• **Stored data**
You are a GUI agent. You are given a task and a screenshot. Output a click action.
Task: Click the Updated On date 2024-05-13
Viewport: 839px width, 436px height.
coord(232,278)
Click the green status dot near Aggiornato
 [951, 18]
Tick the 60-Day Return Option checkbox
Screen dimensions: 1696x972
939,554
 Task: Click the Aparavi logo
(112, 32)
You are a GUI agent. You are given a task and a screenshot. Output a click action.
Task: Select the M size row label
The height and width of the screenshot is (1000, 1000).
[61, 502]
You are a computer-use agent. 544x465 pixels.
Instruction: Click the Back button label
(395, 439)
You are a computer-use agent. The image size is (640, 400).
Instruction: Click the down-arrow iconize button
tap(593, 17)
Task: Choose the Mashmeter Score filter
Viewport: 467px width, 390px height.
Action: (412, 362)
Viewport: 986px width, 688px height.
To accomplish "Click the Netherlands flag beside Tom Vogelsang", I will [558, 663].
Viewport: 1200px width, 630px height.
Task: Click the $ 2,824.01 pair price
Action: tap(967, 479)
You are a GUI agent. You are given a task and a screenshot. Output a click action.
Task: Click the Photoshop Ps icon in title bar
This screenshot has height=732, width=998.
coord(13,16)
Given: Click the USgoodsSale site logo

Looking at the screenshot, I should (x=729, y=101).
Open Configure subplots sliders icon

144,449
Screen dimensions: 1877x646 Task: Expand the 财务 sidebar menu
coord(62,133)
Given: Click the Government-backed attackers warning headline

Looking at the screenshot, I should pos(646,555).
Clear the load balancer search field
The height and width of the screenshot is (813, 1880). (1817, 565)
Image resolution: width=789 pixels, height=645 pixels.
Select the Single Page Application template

• **DIRECTIONS FOR THIS TASK**
All of the data is to be written out again, word for word.

• **ANSWER SPACE**
You are a GUI agent. You are given a task and a screenshot. Output a click action.
Task: Click the Updated On date 2024-05-13
Viewport: 839px width, 436px height.
coord(232,278)
Click the green status dot near Aggiornato
 [951, 18]
Tick the 60-Day Return Option checkbox
Screen dimensions: 1696x972
939,554
 Task: Click the Aparavi logo
(112, 32)
You are a GUI agent. You are given a task and a screenshot. Output a click action.
Task: Select the M size row label
The height and width of the screenshot is (1000, 1000).
[61, 502]
You are a computer-use agent. 544x465 pixels.
Instruction: Click the Back button label
(395, 439)
You are a computer-use agent. The image size is (640, 400).
Instruction: Click the down-arrow iconize button
tap(593, 17)
Task: Choose the Mashmeter Score filter
Viewport: 467px width, 390px height.
Action: (412, 362)
Viewport: 986px width, 688px height.
To accomplish "Click the Netherlands flag beside Tom Vogelsang", I will [558, 663].
Viewport: 1200px width, 630px height.
Task: Click the $ 2,824.01 pair price
Action: tap(967, 479)
You are a GUI agent. You are given a task and a screenshot. Output a click action.
Task: Click the Photoshop Ps icon in title bar
This screenshot has height=732, width=998.
coord(13,16)
Given: Click the USgoodsSale site logo

Looking at the screenshot, I should (x=729, y=101).
Open Configure subplots sliders icon

144,449
Screen dimensions: 1877x646 Task: Expand the 财务 sidebar menu
coord(62,133)
Given: Click the Government-backed attackers warning headline

Looking at the screenshot, I should pos(646,555).
Clear the load balancer search field
The height and width of the screenshot is (813, 1880). (1817, 565)
Image resolution: width=789 pixels, height=645 pixels.
Select the Single Page Application template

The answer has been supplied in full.